The novel’s first section, a 127-page masterpiece that takes place on graduation day, twists and soars through one witty, erudite, perfectly choreographed sentence after another. As the chords of “Pomp and Circumstance” hang in the Providence air, Madeleine’s academic history at Brown unfolds, spurred on and redirected by new critical fads in the English department. If Eugenides’s parody of French literary theory sometimes feels as fresh as the Reagan administration, we can forgive him because he’s so incredibly good at it.
Despite playing with the arch tones of a Regency novel, this part of the story takes place on a college campus in the early 1980s, which means these young people go about their courtships in the full swing of the sexual revolution.
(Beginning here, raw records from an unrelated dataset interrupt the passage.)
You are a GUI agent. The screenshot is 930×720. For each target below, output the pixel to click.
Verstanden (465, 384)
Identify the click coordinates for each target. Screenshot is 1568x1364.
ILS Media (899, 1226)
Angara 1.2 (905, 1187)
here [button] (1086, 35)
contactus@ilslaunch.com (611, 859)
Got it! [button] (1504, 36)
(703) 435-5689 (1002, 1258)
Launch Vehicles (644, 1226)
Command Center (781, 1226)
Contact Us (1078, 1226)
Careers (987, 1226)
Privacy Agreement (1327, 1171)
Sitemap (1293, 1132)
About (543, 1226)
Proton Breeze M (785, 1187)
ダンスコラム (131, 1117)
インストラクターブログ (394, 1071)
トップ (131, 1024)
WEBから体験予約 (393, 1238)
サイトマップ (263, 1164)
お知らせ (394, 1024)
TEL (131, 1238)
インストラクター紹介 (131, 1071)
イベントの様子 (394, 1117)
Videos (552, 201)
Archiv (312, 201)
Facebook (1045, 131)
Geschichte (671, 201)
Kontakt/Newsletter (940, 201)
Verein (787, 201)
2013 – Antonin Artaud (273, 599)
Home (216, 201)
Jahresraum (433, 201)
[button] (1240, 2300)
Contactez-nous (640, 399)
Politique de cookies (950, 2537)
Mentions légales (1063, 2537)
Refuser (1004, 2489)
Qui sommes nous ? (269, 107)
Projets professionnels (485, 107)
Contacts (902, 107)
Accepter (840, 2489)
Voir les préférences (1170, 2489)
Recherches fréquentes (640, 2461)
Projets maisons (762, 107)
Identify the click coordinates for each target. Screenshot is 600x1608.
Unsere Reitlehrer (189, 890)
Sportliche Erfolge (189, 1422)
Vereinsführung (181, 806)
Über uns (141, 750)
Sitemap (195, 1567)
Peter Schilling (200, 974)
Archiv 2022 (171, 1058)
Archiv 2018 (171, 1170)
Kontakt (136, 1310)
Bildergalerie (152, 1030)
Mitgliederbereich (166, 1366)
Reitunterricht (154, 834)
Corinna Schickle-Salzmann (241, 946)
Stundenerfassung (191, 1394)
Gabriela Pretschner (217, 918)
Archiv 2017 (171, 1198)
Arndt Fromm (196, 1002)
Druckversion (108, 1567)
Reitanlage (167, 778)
But this young woman’s name is Madeleine Hanna, not Charlotte Simmons, and we’re at Brown, not Duke, so “The Marriage Plot,” while comically frank about the students’ sexual prowess, doesn’t subject us to the bedroom antics of Tom Wolfe’s last book, whose subtlety lay somewhere between a biology textbook and a gay porn film. Part of Eugenides’s appeal in these pages is the decorum he somehow manages to maintain and mock at the same time.
Post-graduation, the structure of the novel grows looser and the tone more erratic. Madeleine and both her beaux are knocked a little senseless by graduating from a top university in the midst of a moribund economy that has no use for them. (Show of hands: Can anyone relate to that?) In the novel’s most autobiographical section, Mitchell heads off to India to find himself: a search for meaning, for God, for some way to forget Madeleine. He’s endearing and earnest, and it’s nice to see a fiction writer who isn’t determined to torture a younger version of himself into humiliated disillusionment. Leonard, meanwhile, wins Madeleine’s heart and an impressive internship at a genetics research lab, even as his manic depression flares out of control. It’s a bleak picture of what it means to be in love with a mentally ill person, but his affliction appeals to Madeleine’s desire to play savior, a desire nurtured, of course, by some of her favorite novels.
These later sections are not as compelling, although the portrayal of life with a manic-depressive is distressing enough to shred anyone’s 19th-century illusions of romance. Eugenides is frighteningly perceptive about the challenges of mental illness, and much of what he writes here sounds like a more elegant version of the pharmacological satire Franzen delivered with such brio in “The Corrections.” A master of voice, from the perfectly calibrated voyeurs of “The Virgin Suicides” to the bifurcated consciousness of “Middlesex,” Eugenides delivers “The Marriage Plot” as a sympathetic omniscient narrator who can move unobtrusively into these three lovers’ minds, leaving just the faintest fingerprints of his light satire.
This is a story about being young and bright and lost, a story Americans have been telling since Hemingway’s “The Sun Also Rises.” Our exceptionally well-read but largely untested graduates still wonder: How should I live my life? What can I really believe in? Whom should I love? Literature has provided a wide range of answers to those questions — Lose Lady Brett! Give up on Daisy! Go with Team Edward! — but in the end, novels aren’t really very good guidebooks. Instead, they’re a chance to exercise our moral imagination, and this one provides an exceptionally witty and poignant workout.